To restrict access to a graph you must add the access controls when the graph is added to the federated store. Once added to a store a graph's access cannot be altered without removing and re-adding it.

The available restrictions you can apply when adding a graph are as follows, additional sections on this page provide more detail where needed:

  • owner - The user ID of the graphs owner. If not specified this will be the ID of the user who added the graph. The owner by default does not affect the restrictions on the graph, the user ID has no additional privileges.
  • isPublic - Is the graph public or not, a public graph can be read by any user.
  • readPredicate - This is an access control predicate that is checked when operations are performed to see if the user running the operations can read the graph.
  • writePredicate - This is an access control predicate that is checked when a user is trying to modify the graph. Modification in this case refers to editing the configured graph such as, changing the graph ID or deleting the graph from the store; it does not effect adding or deleting data inside the graph.

A full example of adding a graph with all these restrictions would look like:

final String graphOwner = "graphOwner";

final AddGraph operation = new AddGraph.Builder()
    .graphConfig(new GraphConfig(graphId))
    .schema(new Schema())
    .properties(new Properties())
    .owner(graphOwner)
    .isPublic(true)
    .readPredicate(new AccessPredicate(
        new DefaultUserPredicate(graphOwner, Arrays.asList("readAuth1", "readAuth2"))))
    .writePredicate(new AccessPredicate(
        new DefaultUserPredicate(graphOwner, Arrays.asList("writeAuth1", "writeAuth2"))))
    .build();

{
    "class": "uk.gov.gchq.gaffer.federated.simple.operation.AddGraph",
    "graphConfig": {
        "graphId": "myGraph"
    },
    "schema": {
        "entities": {},
        "edges": {},
        "types": {}
    },
    "properties": {
        "gaffer.store.class": "uk.gov.gchq.gaffer.accumulostore.AccumuloStore",
        "gaffer.store.properties.class": "uk.gov.gchq.gaffer.accumulostore.AccumuloProperties",
        "gaffer.cache.service.class": "uk.gov.gchq.gaffer.cache.impl.HashMapCacheService"
    },
    "owner": "graphOwner",
    "isPublic": true,
    "readPredicate": {
        "class": "uk.gov.gchq.gaffer.access.predicate.AccessPredicate",
        "userPredicate": {
            "class": "uk.gov.gchq.gaffer.access.predicate.user.DefaultUserPredicate",
            "creatingUserId": "graphOwner",
            "auths": [ "readAuth1", "readAuth2" ]
        }
    },
    "writePredicate": {
        "class": "uk.gov.gchq.gaffer.access.predicate.AccessPredicate",
        "userPredicate": {
            "class": "uk.gov.gchq.gaffer.access.predicate.user.DefaultUserPredicate",
            "creatingUserId": "graphOwner",
            "auths": [ "writeAuth1", "writeAuth2" ]
        }
    }
}

Public and Private Graphs

Graphs added to a federated store can have a isPublic field added to them. This field controls if the added graph is public which means all users can submit requests to this graph from the federated store. A public graph will essentially ignore any read predicate applied to it assuming all users can see at least some data in the graph. Even if a graph is public restrictions on the data inside it will still apply.

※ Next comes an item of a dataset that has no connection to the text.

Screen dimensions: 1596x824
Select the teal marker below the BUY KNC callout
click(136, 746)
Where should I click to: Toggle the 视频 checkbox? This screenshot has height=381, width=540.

If isPublic has been set to false the graph will be added as private. A private graph will check the specified read predicate to ensure the user has access before running a query.

Note

A federated store can be configured to disallow any public graphs from being added, please see the store properties for more details.

Read and Write Access

As previously mentioned read/write access can be applied to graphs added to federated stores.

Please be aware

Reading from a graph is assumed to be running any operation on the respective graph, this includes operations such as, AddElements etc. Write access to the graph is required for modifying how it is stored in the federated store, for example, deleting or renaming the graph.

Access Control Predicates

To determine if a user has access to read or write, a predicate can be specified that will be checked before any operation related to the graph is executed.

All predicates are passed through by specifying them as the userPredicate in the constructor of an AccessPredicate. Some default predicates are available and are as follows however, if you wish to write your own predicate it must implement Java's Predicate<User> interface.

  • DefaultUserPredicate - Can be used to define a list of auth strings a user must have to satisfy the predicate. This will also pass if the user matches the creatingUserId the predicate was initialised with (this does not have the be the same as the graph owner).
  • NoAccessUserPredicate - Will always deny any access if used.
  • UnrestrictedAccessUserPredicate - Will always permit access if used.